Our perceptions of Windows 8 are currently based on the live tiles of Windows Phone 7.5 ‘Mango’ and the touch-based ‘Metro’ User-Interface supported by WinRT. The buzz is of a clean, well-designed, but decidedly retro user-interface based on JavaScript+HTML/CSS, and based in tiles that can be rotated, docked or run full screen but not resized. The focus is on getting the typography right, thereby making the content clear and legible. Amidst all the excitement, .NET, Silverlight and WPF looks a bit passé.

The truth is, of course, different. Windows 8 is still Windows. The ‘desktop’ hasn’t changed, in the sense that nothing has been taken away. Everything will still run in the desktop as it did in Windows 7, but not in ‘Metro’.

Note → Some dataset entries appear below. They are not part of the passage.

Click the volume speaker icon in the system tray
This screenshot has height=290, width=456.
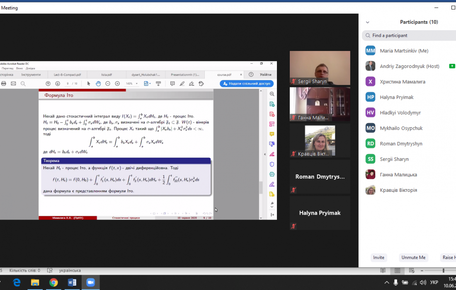(405, 283)
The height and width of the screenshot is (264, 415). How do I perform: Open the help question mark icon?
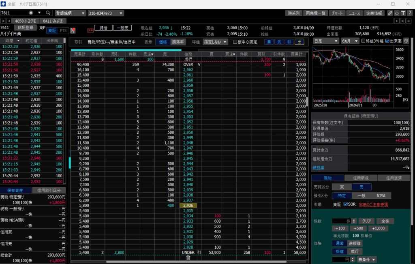click(x=410, y=13)
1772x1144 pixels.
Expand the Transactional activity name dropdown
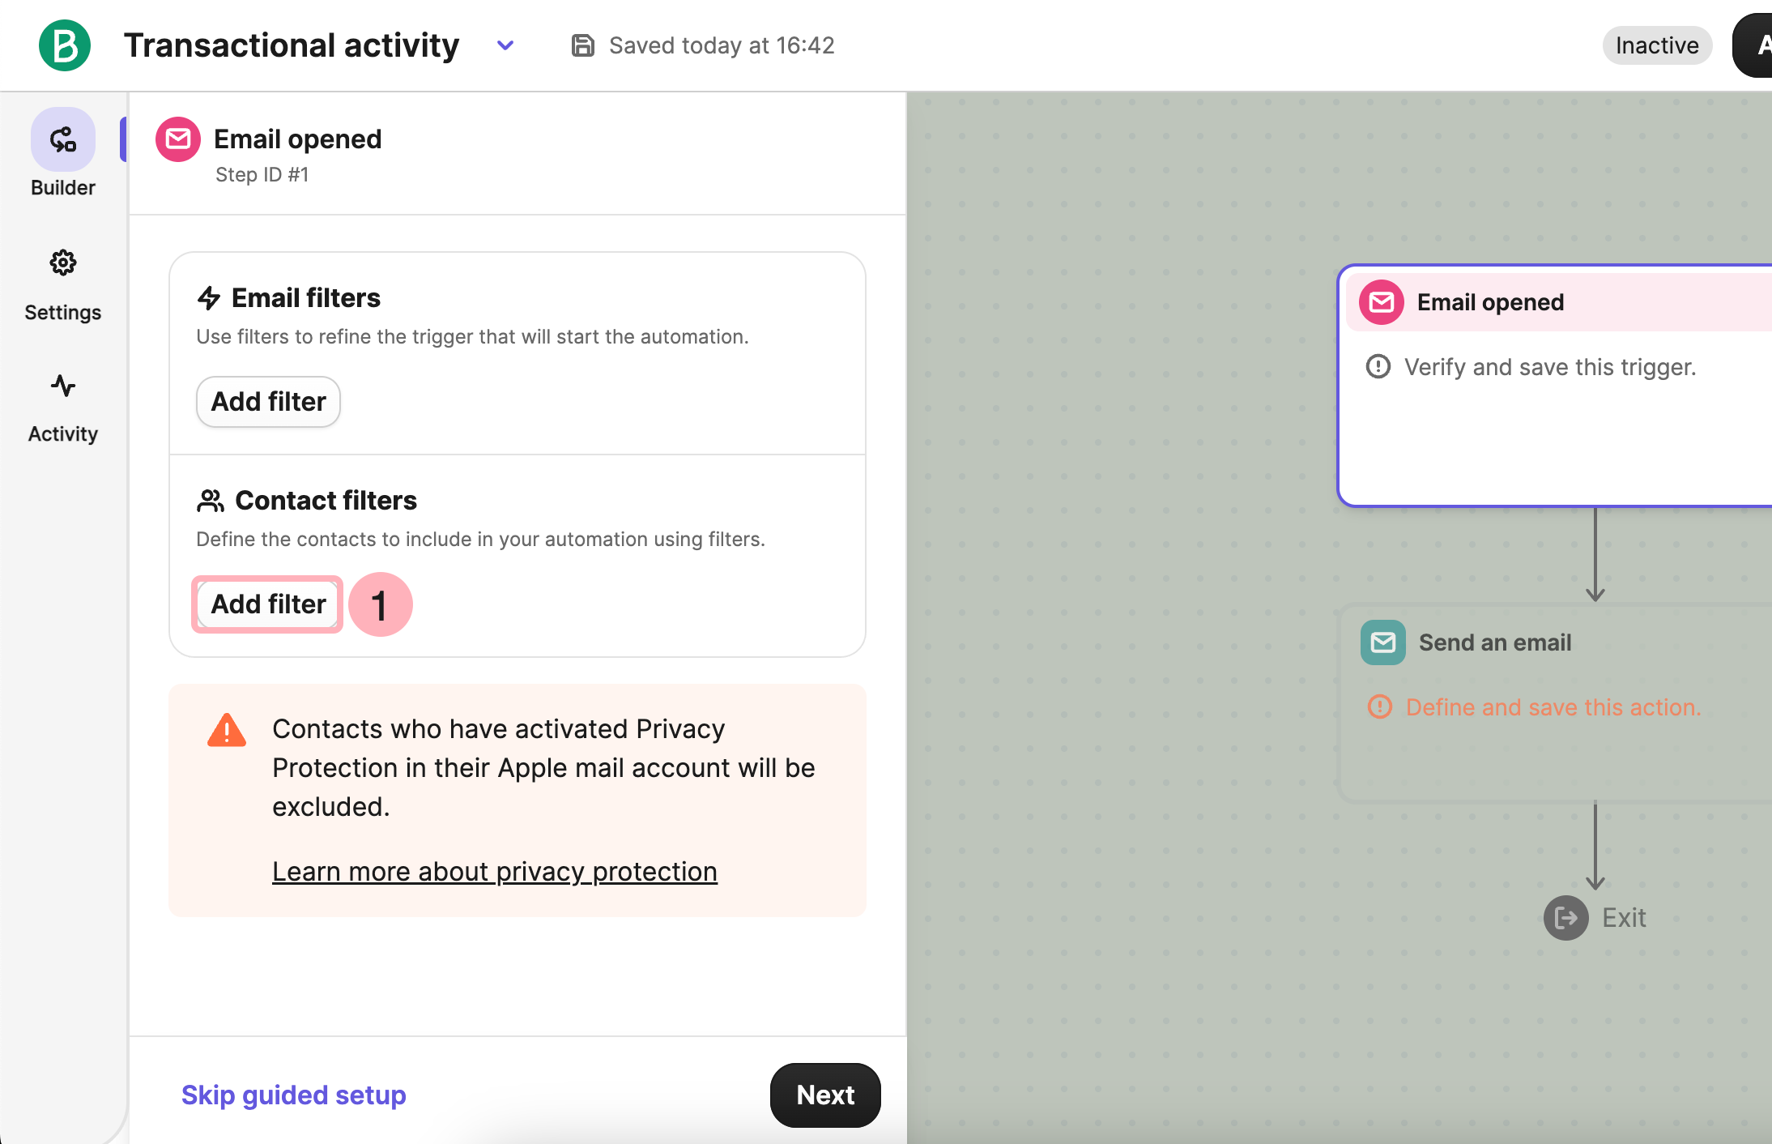coord(505,45)
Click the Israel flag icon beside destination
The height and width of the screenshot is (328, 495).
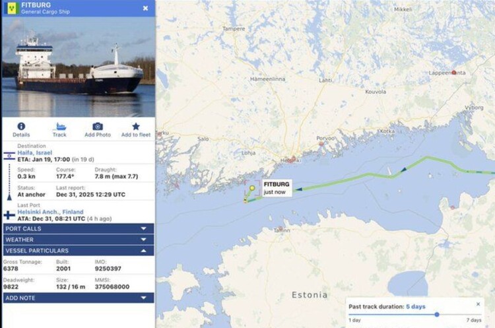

Metro is for mobile devices. Developers will be able to use the same ALM environment provided by Visual Studio for C# and .NET in order to write mobile apps. The next version of Visual Studio will include project support for Metro apps, and allow Expression to prototype and produce HTML5 Web apps for Windows. The JavaScript editor is now greatly improved, they’ve added support for HTML5 tags, enhanced the CSS editor and provided better code formatting.

WinRT, (windows Runtime library) is needed for Metro primarily to allow HTML/CSS/Javascript developers simple access to those parts of the operating system that they might require in order to write non-portable Windows applications, and allow these applications to run on ARM processors used in mobile phones as well. However, it is a much more useful part of Windows 8 than just that. It is a managed successor to the Win32 API, written on Object-oriented principles, and able to work with XAML directly. It isn’t a replacement for .NET at all. If anything, it replaces COM and Windows Forms. Metro and .NET will both interact with WinRT. For any .NET application, WinRT is just another stack: If it uses WinRT the UI will just run faster, since WinRT uses DirectX to draw the entire user interface.

Having said all that, the presence of WinRT and Metro is uncomfortable for those of us who are committed to developing Silverlight applications, since it reinforces the message that Silverlight isn’t for phones or tablets. It looks as if the message from Microsoft is that touch-based Windows mobile applications will be Metro-based, and Microsoft seems very keen on demonstrating how easy it is to convert from Silverlight to Metro. Developers who want to write for Windows mobile devices are going to find it difficult to hedge their bets by adopting a platform that provides portability to iOS or Android. Metro and WinRT isn’t going to port easily, even if it adopts open standards. You can’t, for example, run either Flash or Silverlight in Metro. It is ‘plugin-free’. At the moment, it seems that for a desktop application that has to run on both PC and Mac, Silverlight is still the obvious route. For the Windows Phone and tablet, then it is Metro. For portability? Who knows at this stage?